Finish the beef filling:

  1. Add 1 1/2 teaspoons dried oregano to the beef, stir to combine, and remove the pot from the heat. Cover and let sit for 15 minutes.

  2. Transfer the beef to a plate or clean cutting board. Shred with 2 forks into bite-size pieces, discarding any fat. Cover to keep warm. Pour the cooking liquid through a fine-mesh strainer set over a heatproof bowl or liquid measuring cup. Discard the contents of the strainer. Reserve the cooking liquid for the enchilada sauce.

Make the sauce:

  1. Place the soaked chiles, 1 cup of the beef cooking liquid, 1/3 cup whole or 2% milk, 1 peeled garlic clove, 1 1/2 teaspoons vegetable or canola oil, 1 teaspoon cornstarch, and 1/4 teaspoon ground cinnamon in a blender. Blend until smooth, about 1 minute.

  2. Pour into a medium frying pan and bring to a simmer over medium heat. Reduce the heat to low heat to keep warm.

Assemble the enchiladas:

  1. Thinly slice the reserved 1/2 small white onion (about 1/2 cup). Crumble cotija or shred queso asadero cheese until you have about 1/4 cup.

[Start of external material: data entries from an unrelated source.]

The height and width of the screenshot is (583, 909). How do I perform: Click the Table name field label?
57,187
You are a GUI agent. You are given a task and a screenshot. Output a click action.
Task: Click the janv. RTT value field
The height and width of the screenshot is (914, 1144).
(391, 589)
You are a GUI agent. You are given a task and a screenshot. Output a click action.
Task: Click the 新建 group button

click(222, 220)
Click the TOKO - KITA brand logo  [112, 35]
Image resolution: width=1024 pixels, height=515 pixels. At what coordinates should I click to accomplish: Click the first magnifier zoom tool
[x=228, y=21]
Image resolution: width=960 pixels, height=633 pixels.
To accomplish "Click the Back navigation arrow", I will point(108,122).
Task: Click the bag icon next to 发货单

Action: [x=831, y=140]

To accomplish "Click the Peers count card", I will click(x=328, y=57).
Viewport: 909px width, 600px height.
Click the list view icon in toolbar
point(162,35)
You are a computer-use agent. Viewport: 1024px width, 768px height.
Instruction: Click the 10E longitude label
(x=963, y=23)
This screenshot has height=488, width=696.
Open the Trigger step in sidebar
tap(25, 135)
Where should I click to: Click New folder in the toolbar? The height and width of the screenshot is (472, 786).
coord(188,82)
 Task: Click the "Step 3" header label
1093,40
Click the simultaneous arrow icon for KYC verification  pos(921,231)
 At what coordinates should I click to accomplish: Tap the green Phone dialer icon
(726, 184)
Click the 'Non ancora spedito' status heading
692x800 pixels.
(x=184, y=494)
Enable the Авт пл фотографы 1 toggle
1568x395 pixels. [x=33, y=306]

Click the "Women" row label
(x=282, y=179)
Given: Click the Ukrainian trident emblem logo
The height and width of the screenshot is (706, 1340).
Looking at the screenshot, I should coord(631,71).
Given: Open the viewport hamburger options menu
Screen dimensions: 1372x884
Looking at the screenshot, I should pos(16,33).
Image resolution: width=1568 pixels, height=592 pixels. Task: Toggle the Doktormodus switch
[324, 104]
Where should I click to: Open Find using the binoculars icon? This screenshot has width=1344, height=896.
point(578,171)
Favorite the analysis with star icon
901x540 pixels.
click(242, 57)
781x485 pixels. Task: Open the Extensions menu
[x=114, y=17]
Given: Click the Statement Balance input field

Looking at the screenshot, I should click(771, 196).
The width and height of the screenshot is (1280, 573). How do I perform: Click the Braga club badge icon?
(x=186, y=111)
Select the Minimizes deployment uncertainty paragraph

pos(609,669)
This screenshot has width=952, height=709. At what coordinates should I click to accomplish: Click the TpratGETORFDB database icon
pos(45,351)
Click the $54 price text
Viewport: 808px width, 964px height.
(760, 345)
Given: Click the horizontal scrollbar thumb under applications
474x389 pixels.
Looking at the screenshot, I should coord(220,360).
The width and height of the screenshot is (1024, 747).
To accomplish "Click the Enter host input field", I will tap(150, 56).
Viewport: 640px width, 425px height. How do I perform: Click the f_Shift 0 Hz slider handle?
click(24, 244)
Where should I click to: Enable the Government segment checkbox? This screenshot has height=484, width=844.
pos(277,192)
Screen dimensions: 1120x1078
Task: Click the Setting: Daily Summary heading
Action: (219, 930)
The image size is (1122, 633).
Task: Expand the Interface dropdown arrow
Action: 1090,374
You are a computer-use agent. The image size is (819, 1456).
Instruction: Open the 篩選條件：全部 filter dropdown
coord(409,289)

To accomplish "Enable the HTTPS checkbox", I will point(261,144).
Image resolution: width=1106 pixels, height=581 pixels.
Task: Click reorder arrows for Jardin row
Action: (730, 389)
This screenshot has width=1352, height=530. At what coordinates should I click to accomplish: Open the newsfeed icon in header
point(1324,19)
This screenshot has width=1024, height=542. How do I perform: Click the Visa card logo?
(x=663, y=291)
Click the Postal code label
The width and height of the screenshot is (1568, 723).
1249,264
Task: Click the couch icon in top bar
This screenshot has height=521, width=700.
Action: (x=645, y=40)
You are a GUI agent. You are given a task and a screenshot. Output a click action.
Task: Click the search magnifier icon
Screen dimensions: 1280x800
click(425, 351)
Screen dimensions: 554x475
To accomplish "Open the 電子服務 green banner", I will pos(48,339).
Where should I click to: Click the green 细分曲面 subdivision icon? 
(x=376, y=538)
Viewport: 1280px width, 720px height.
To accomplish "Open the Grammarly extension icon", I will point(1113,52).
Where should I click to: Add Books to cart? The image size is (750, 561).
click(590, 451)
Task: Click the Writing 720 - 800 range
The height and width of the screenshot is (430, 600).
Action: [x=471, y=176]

  2. Warm 12 to 14 corn tortillas if desired (or you can skip straight to frying them): Place on a comal, griddle, or pan, over a medium flame on a gas stove or outdoor grill, or in a skillet over medium heat on an electric stove. Cook, flipping occasionally, until it inflates with pockets of air, chars in spots, and is pliable. Stack together and wrap in a clean kitchen towel to keep warm.

  3. Heat 1 1/2 cups vegetable or canola oil in a large saucepan over medium heat until 350ºF to 365ºF. Fry the tortillas one at a time: Add to the hot oil with tongs and fry until starting to soften and pliable but not crisp or browned, 10 to 15 seconds per side. Stack them on a plate.

  4. Dip a tortilla in the enchilada sauce and flip, making sure the tortilla is fully coated. Place on a second plate. Repeat dipping, stacking the tortillas on top of each other, until you have 6 or 7. Place scant 1/4 cup of the beef filling down the center of the top tortilla. Roll the tortilla up over the filling and place seam-side down on a plate. Repeat with the remaining dipped tortillas.

  5. Repeat dipping and filling the remaining tortillas. Serve topped with the onions and cotija or queso asadero cheese.

Recipe Notes

Make ahead: The shredded beef and sauce can be made ahead and refrigerated in separate airtight containers for up to 3 days, or frozen for up to 3 months. Thaw in the refrigerator before reheating both before assembling the enchiladas.

Storage: Refrigerate leftovers in an airtight container for up to 3 days. Do not freeze.